課題内容: 本文によると、抗がん剤のミトキサントロンは何の活性を阻害することで腎臓病の症状を改善しますか？

東北大学は9月14日、抗がん剤の1つであるミトキサントロンが転写因子「GATA2」の活性を阻害することで、腎臓病の症状を改善することを明らかにしたと発表した。
同大大学院医学系研究科の于磊 博士研究員、森口尚 前講師、山本雅之 教授、清水律子 教授らの研究グループ、慶応義塾大学医学部先端医科学研究所の佐谷秀行 教授らとの共同に研究による成果だ。詳細は米国の学術誌「Molecular and Cellular Biology」オンライン版に掲載された。
腎臓病の進行により透析にいたる患者数は年々増加しており、医療費の増加が大きな問題となっている。日本の透析患者数は約32万人で、腎臓病は新たな国民病と言われるほどだ。この進行を防ぐためには、慢性的な炎症の際にコラーゲンなどの繊維タンパク質の蓄積によって腎組織が硬くなってしまうこと(線維化)を抑止することが重要と考えられているが、現時点では有効な治療法は確立されていないという。この慢性炎症による腎臓病の進行には、障害された腎組織で産生される炎症を引き起こすタンパク質が関与していると考えられている。
今回の研究では、遺伝子発現を制御する転写因子「GATA2」が腎臓の特定の細胞に存在し、腎臓病時に集合管上皮細胞からの炎症性サイトカインの産生を促進する機能があることを明らかにした。また、集合管上皮細胞でのみ転写因子「GATA2」を欠失するマウス「G2CKO マウス」を作製したところ、同マウスでは腎臓病誘導時の腎臓線維化を起こしにくいことも判明した。さらに、GATA因子阻害剤のハイスループットスクリーニンングで見いだしたミトキサントロンが「GATA2」の発現を抑制すること、および、急性腎不全モデルマウスの腎臓線維化を抑止することを見出した。

提供データ:
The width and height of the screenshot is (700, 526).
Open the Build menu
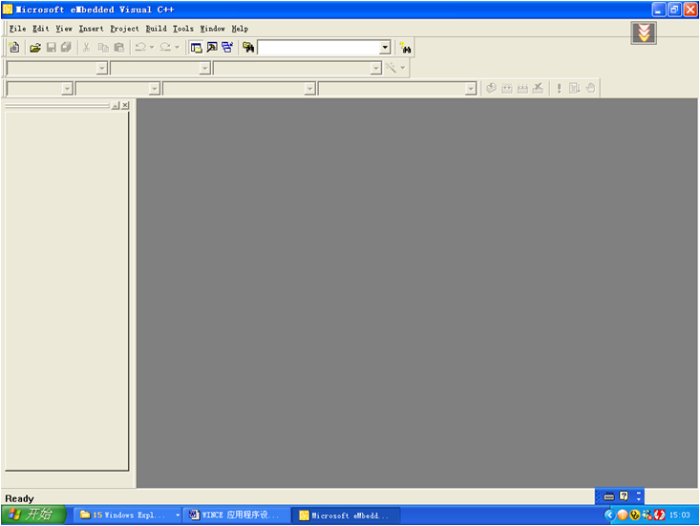[156, 29]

解答欄: 転写因子「GATA2」の活性です。